WORK INSTRUCTIONS - All pictures are to be dropped, and the remaining data set down exactly.

SOURCE RECORDS -
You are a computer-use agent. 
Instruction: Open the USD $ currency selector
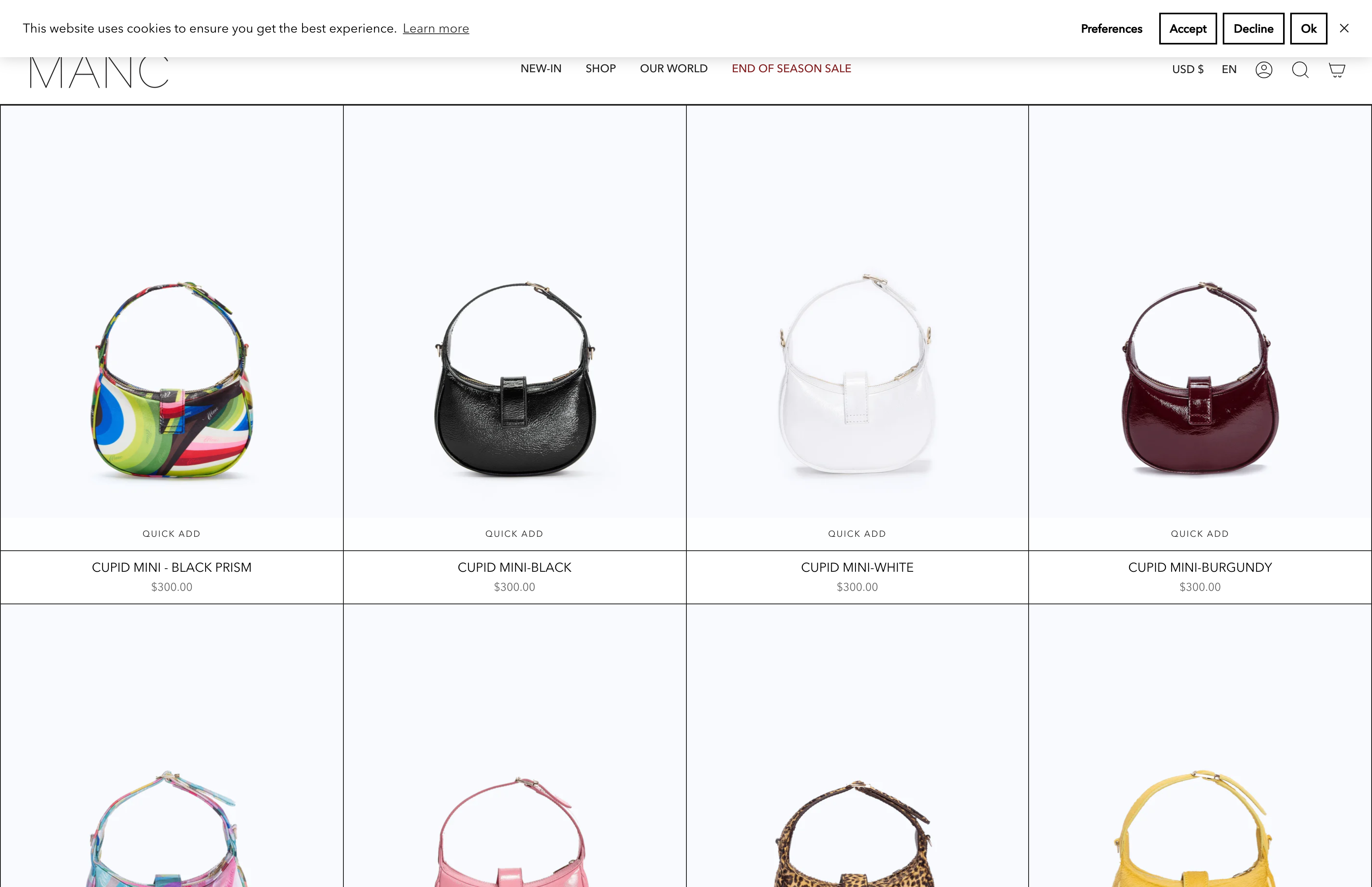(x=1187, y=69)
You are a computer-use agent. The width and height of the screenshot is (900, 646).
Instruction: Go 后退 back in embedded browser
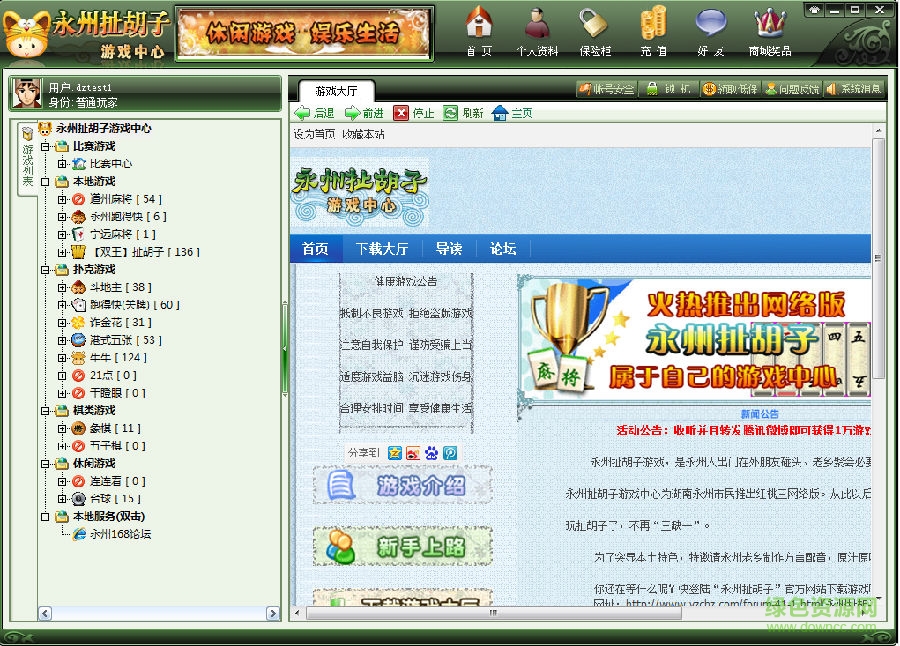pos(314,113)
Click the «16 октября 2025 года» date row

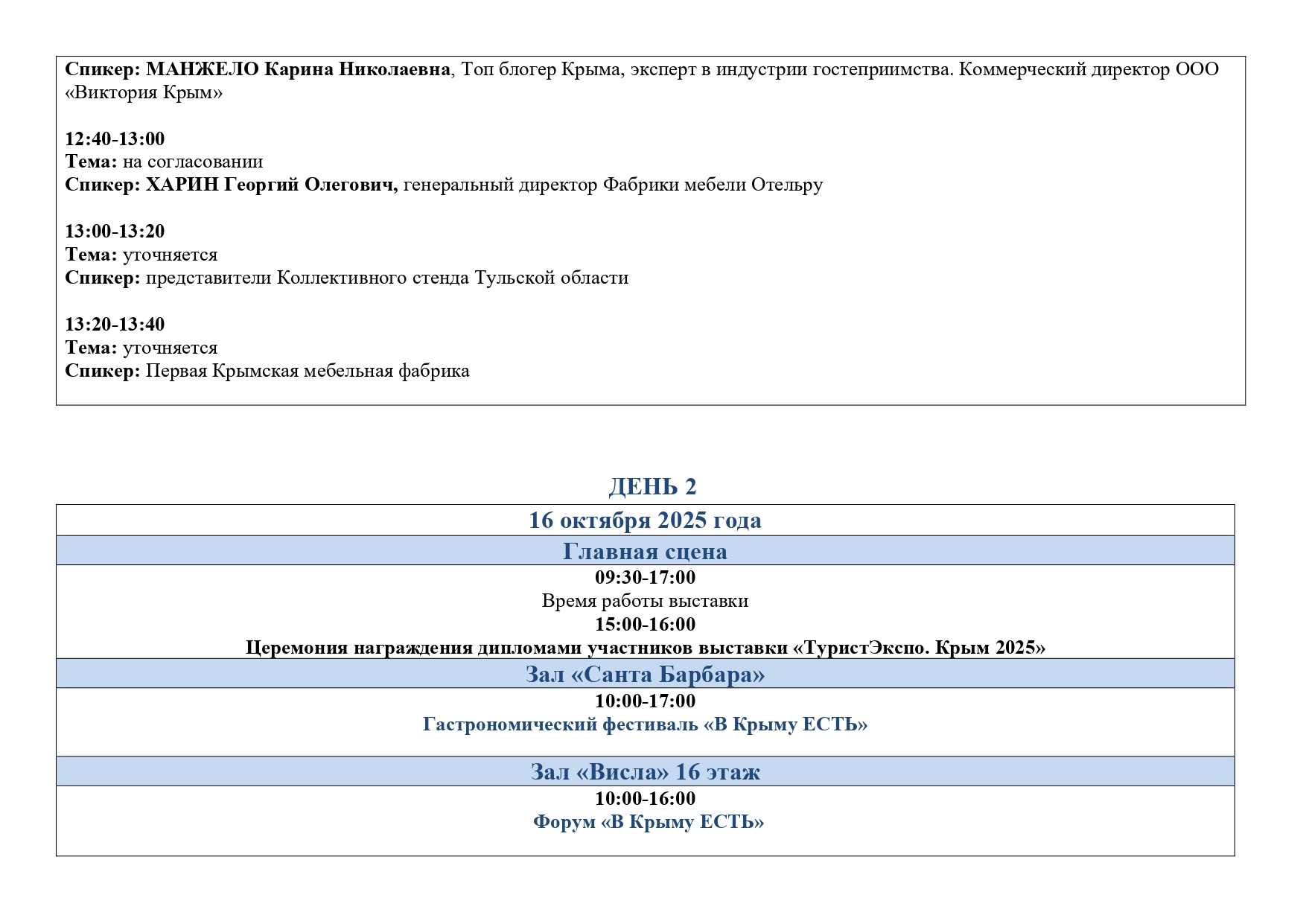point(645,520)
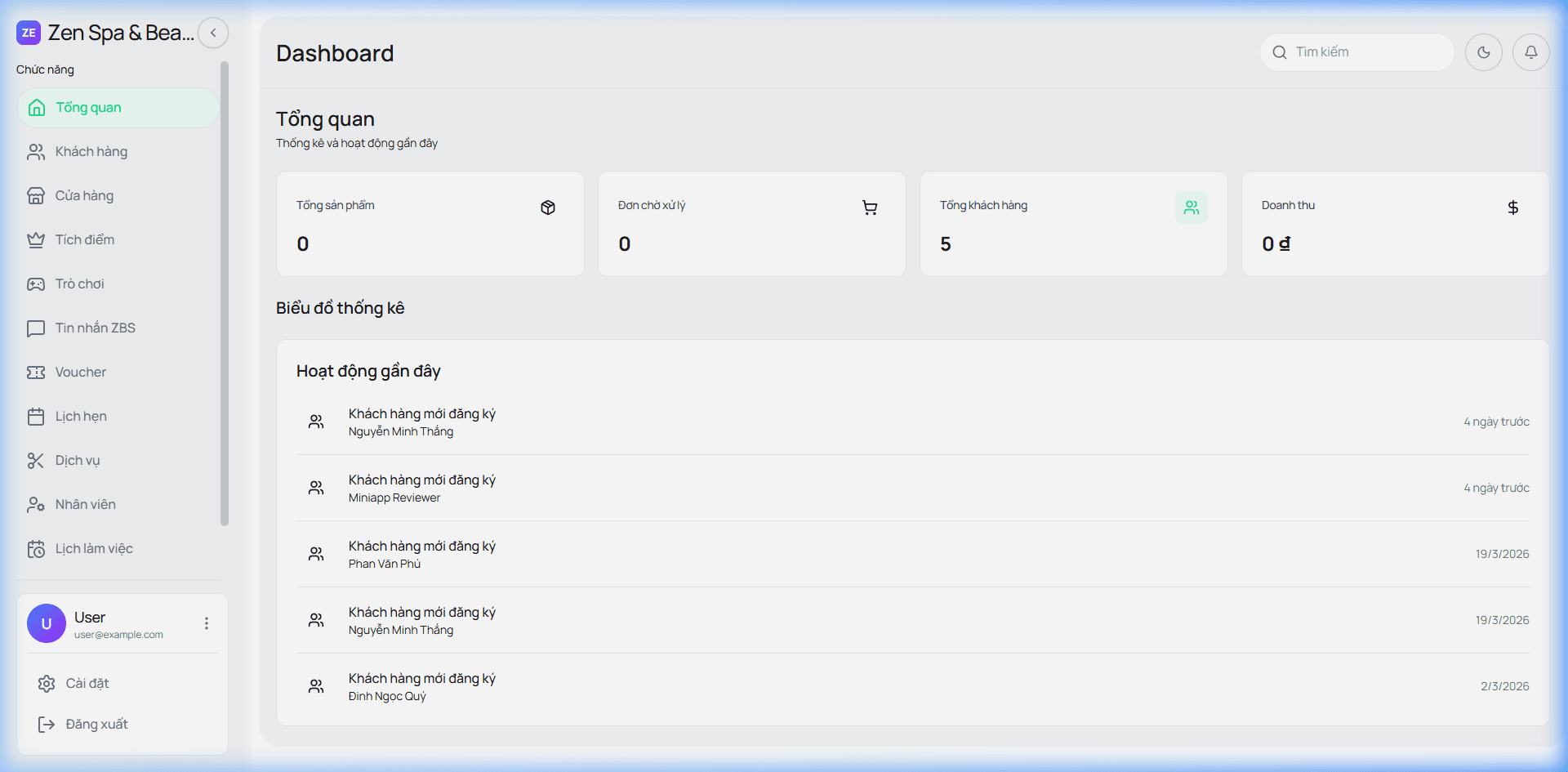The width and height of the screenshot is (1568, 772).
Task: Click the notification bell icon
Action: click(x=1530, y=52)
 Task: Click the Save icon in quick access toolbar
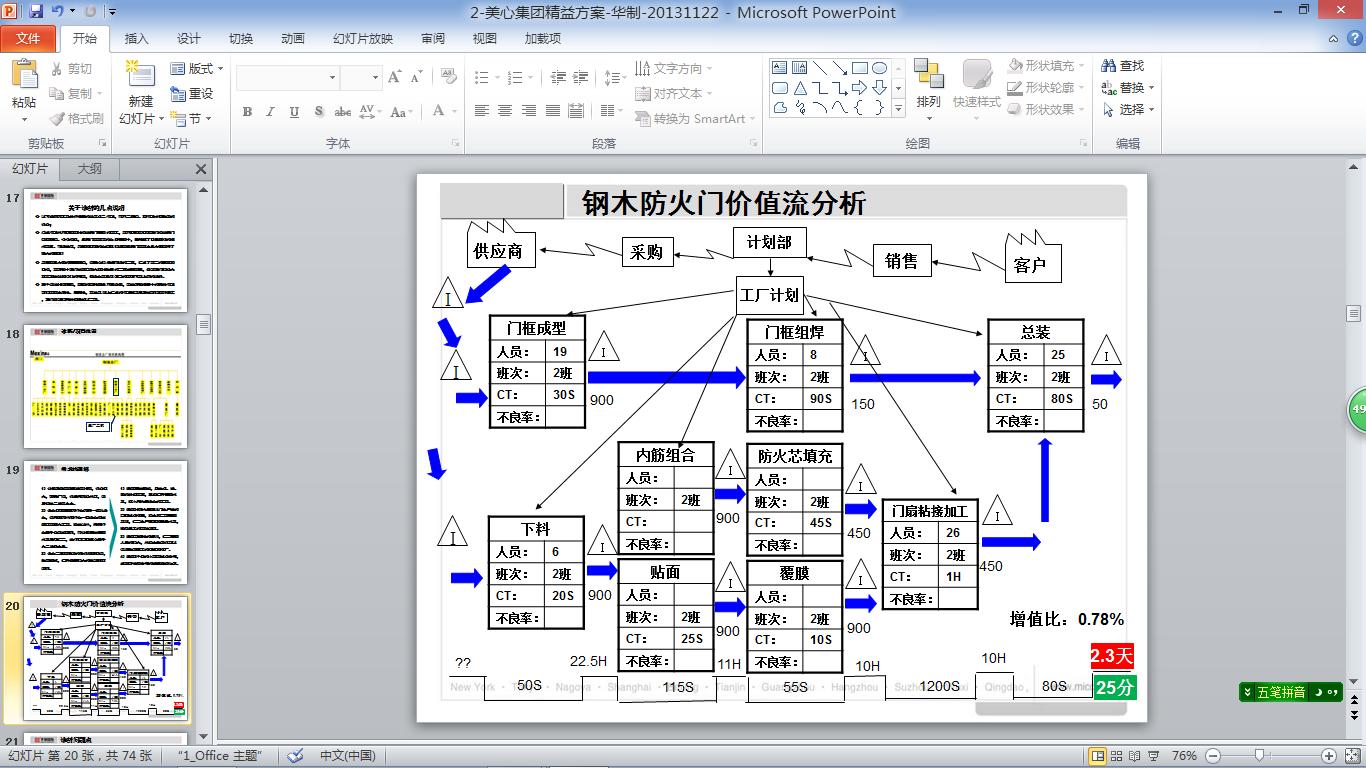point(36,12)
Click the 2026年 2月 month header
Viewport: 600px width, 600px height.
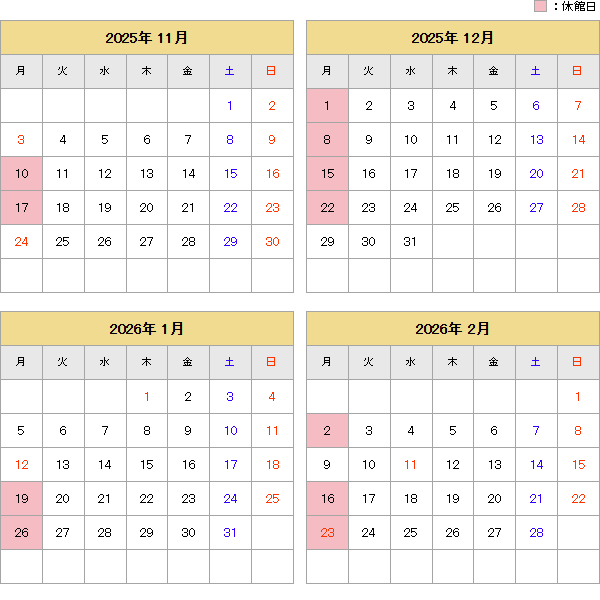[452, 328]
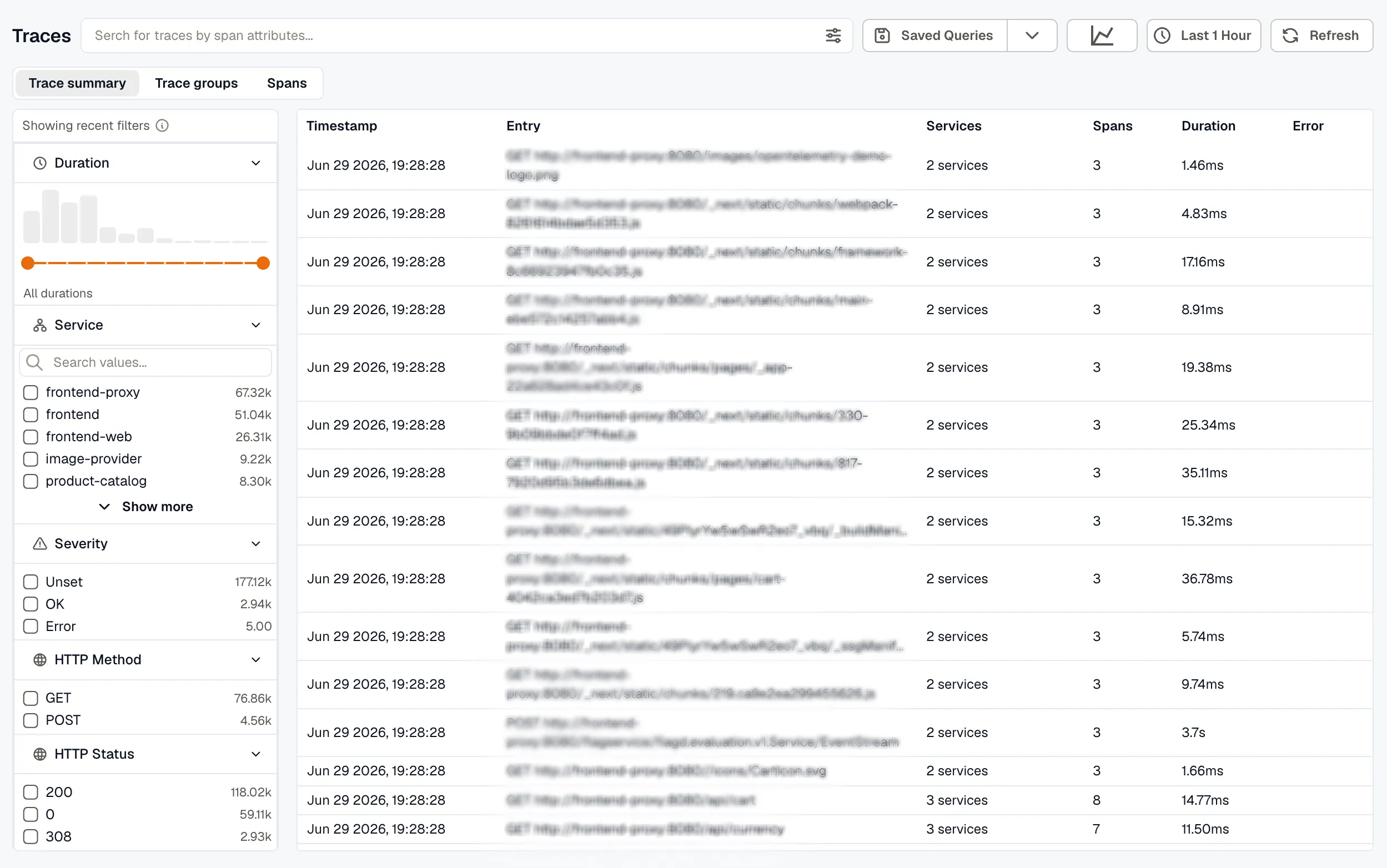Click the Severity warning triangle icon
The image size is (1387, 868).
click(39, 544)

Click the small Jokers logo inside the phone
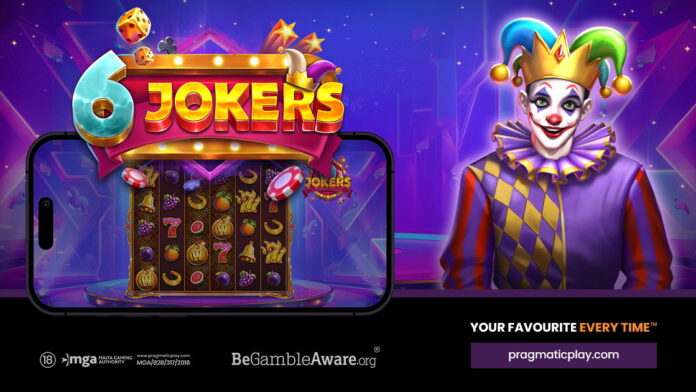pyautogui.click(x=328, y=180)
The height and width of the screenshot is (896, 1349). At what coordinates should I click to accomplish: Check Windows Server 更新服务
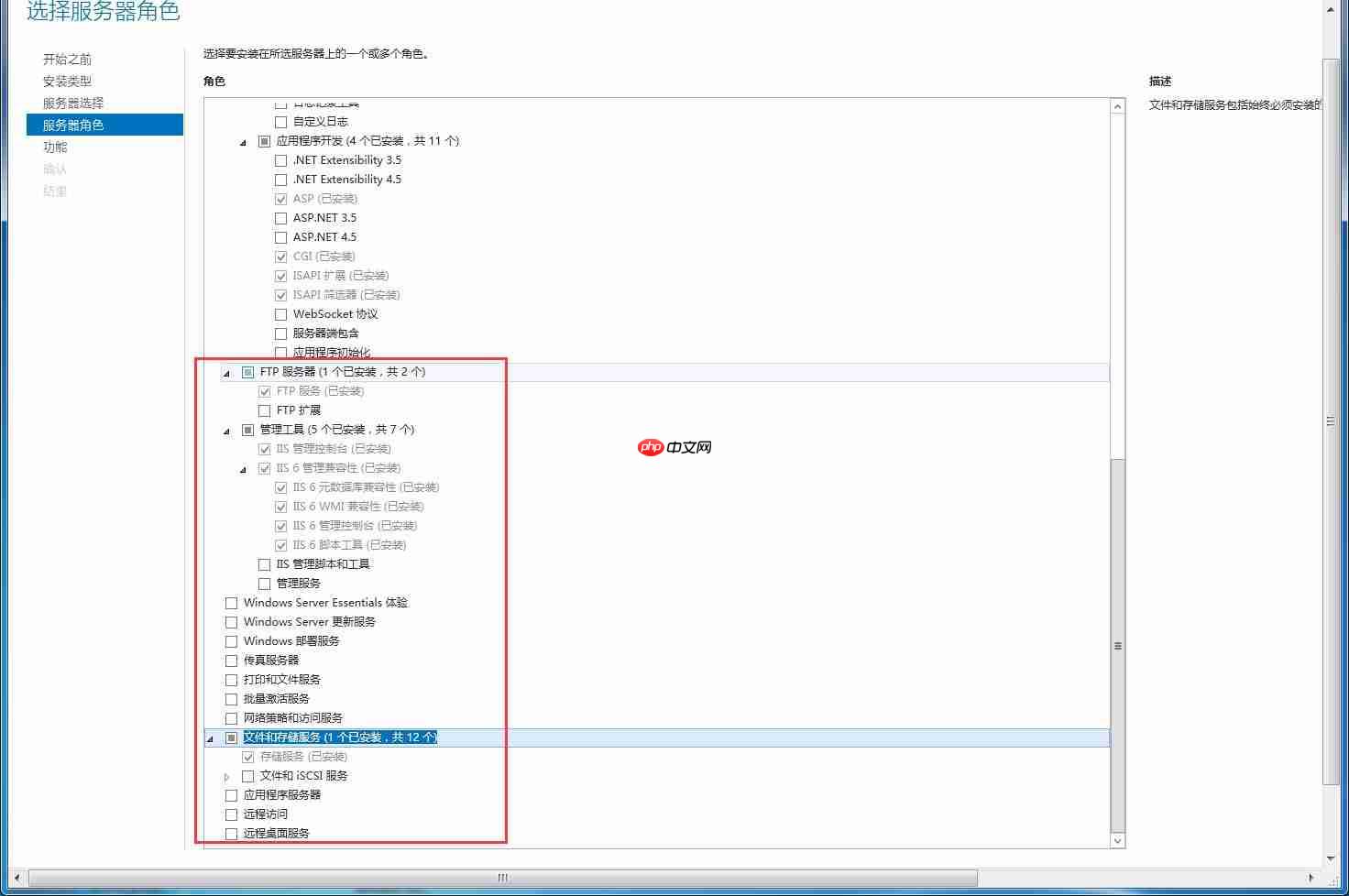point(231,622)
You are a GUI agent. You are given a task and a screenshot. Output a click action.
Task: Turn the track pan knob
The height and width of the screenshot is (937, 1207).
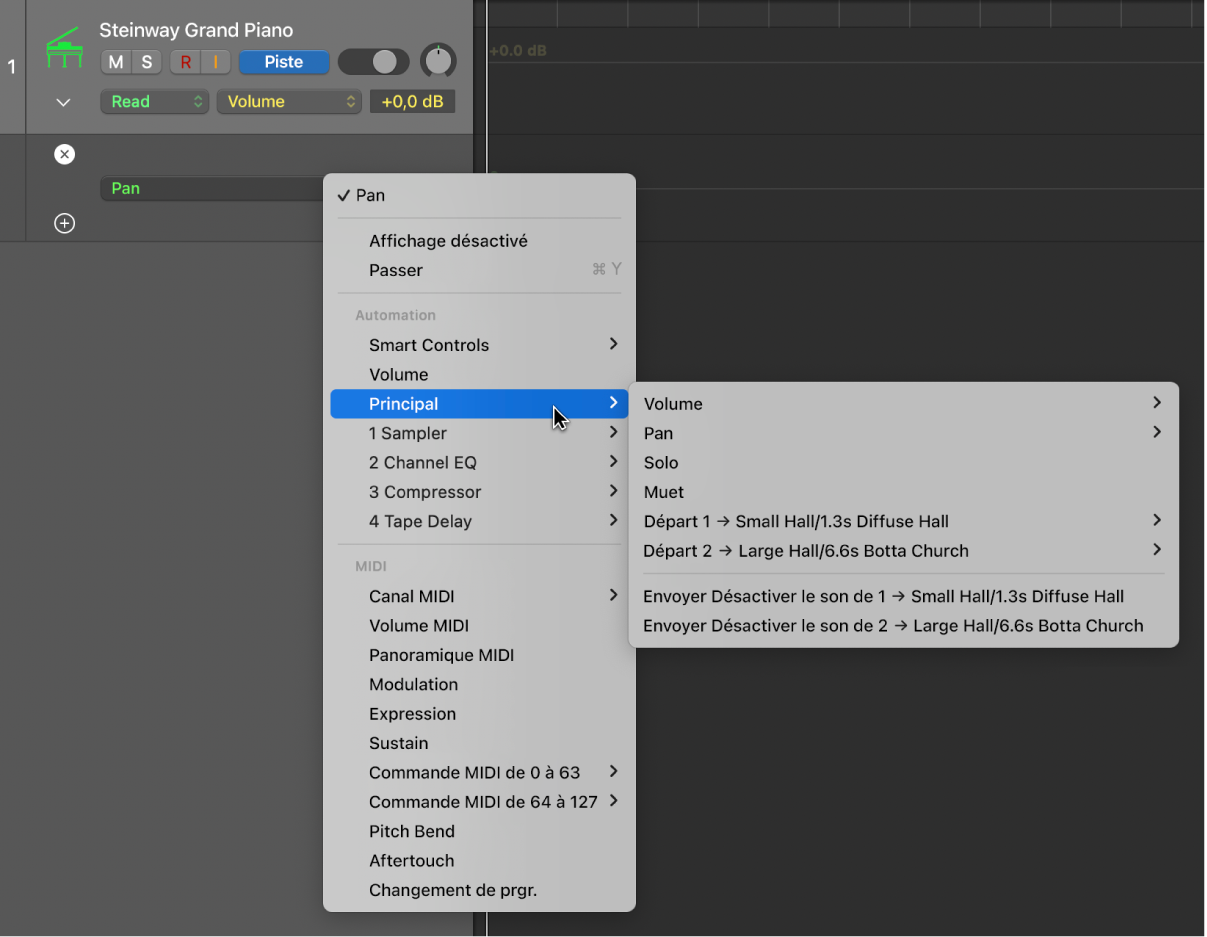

ANSWER TO THIS TASK -
You are a computer-use agent. 
Instruction: Open the USD $ currency selector
(x=1187, y=69)
You are a computer-use agent. The width and height of the screenshot is (900, 646).
Instruction: Go 后退 back in embedded browser
pos(314,113)
Click the «16 октября 2025 года» date row

point(645,520)
The width and height of the screenshot is (1568, 772).
Task: Click the notification bell icon
Action: click(x=1530, y=52)
 Task: Click the Save icon in quick access toolbar
point(36,12)
Click the 2026年 2月 month header
Viewport: 600px width, 600px height.
[452, 328]
Click the Severity warning triangle icon
The image size is (1387, 868).
click(39, 544)

Click the small Jokers logo inside the phone
pyautogui.click(x=328, y=180)
The height and width of the screenshot is (896, 1349). At what coordinates should I click to accomplish: Check Windows Server 更新服务
point(231,622)
You are a GUI agent. You are given a task and a screenshot. Output a click action.
Task: Turn the track pan knob
The height and width of the screenshot is (937, 1207).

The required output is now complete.